*** Block opens ***

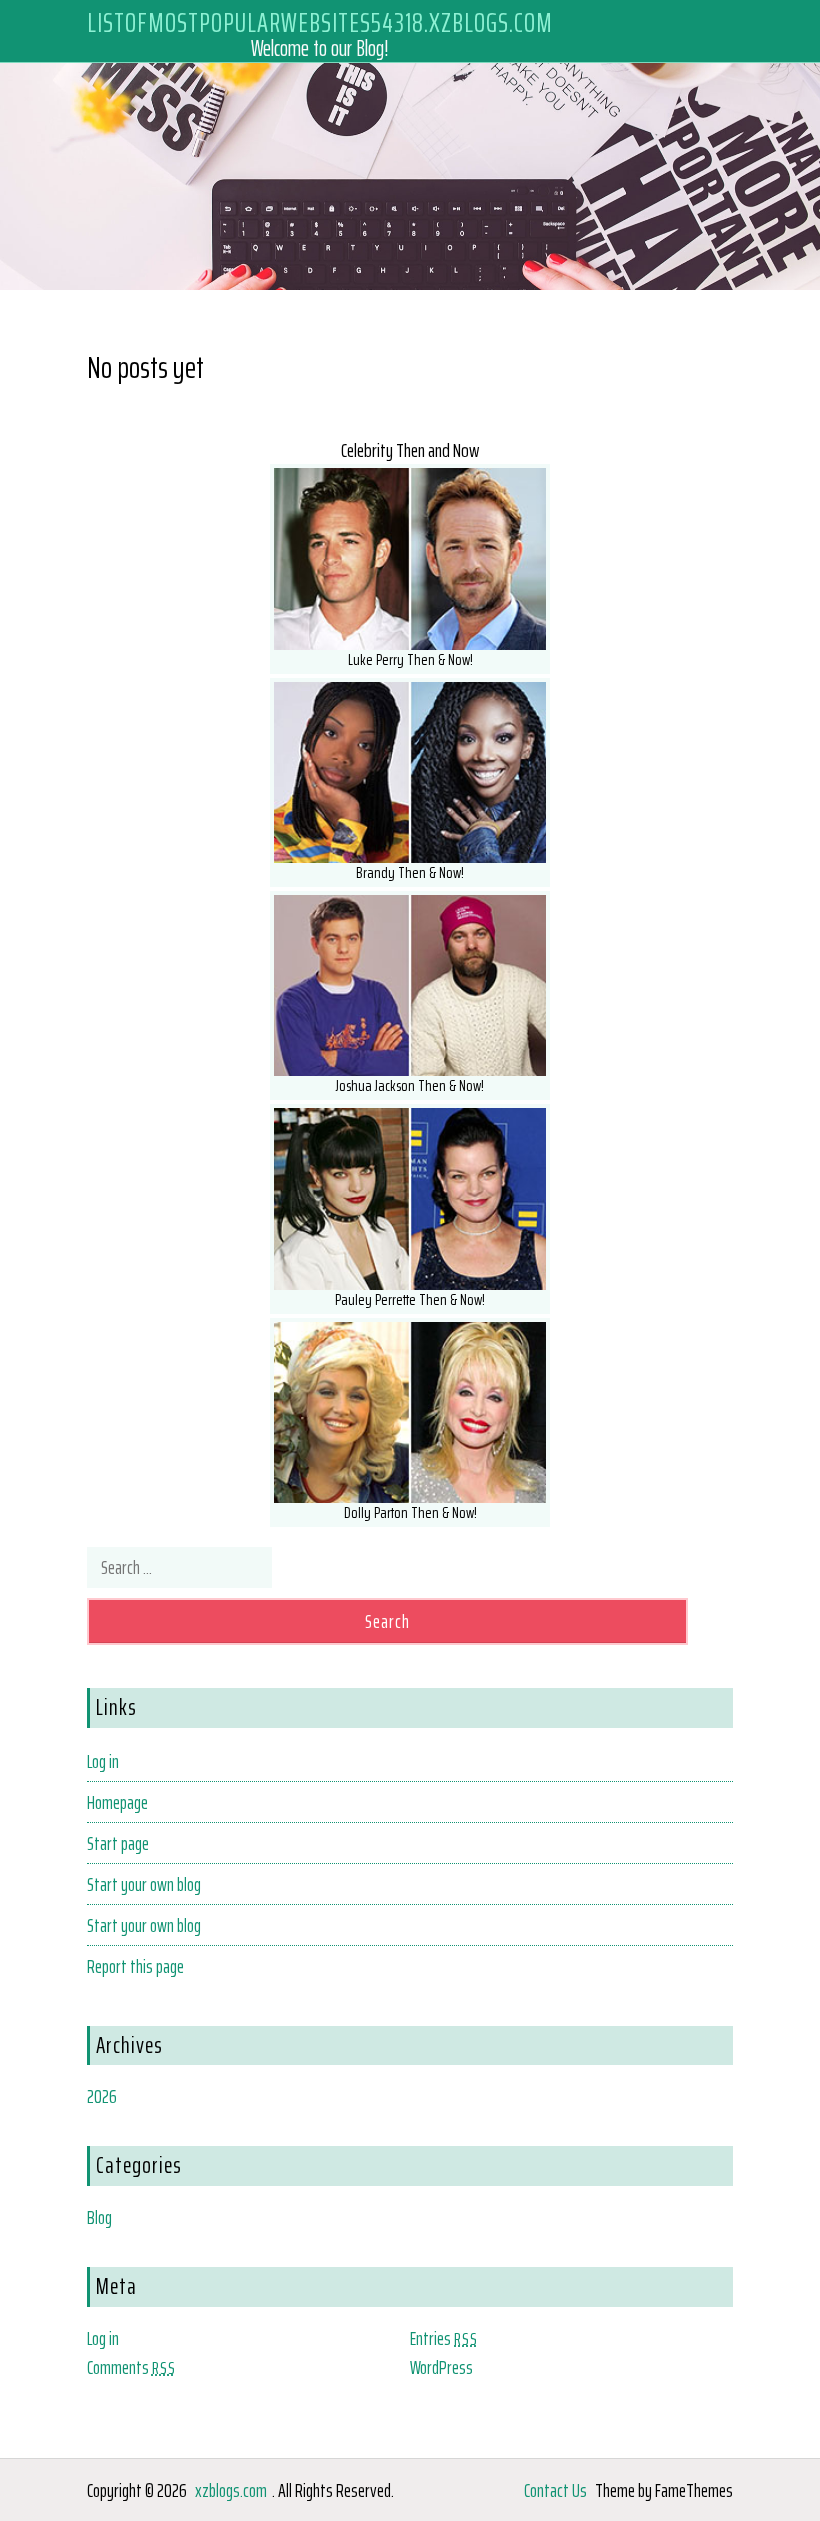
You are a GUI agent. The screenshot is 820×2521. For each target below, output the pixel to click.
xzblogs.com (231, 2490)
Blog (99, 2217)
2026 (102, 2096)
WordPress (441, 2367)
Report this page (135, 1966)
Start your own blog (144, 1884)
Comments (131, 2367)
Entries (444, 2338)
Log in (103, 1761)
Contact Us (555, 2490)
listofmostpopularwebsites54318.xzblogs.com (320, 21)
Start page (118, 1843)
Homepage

*** Block closes ***

:: What is required ::
Output the material word for word. Pictures do not go in.

:: Exercise result ::
You are a GUI agent. The screenshot is 820×2521. For each target below, output the pixel to click.
xzblogs.com (231, 2490)
Blog (99, 2217)
2026 (102, 2096)
WordPress (441, 2367)
Report this page (135, 1966)
Start your own blog (144, 1884)
Comments (131, 2367)
Entries (444, 2338)
Log in (103, 1761)
Contact Us (555, 2490)
listofmostpopularwebsites54318.xzblogs.com (320, 21)
Start page (118, 1843)
Homepage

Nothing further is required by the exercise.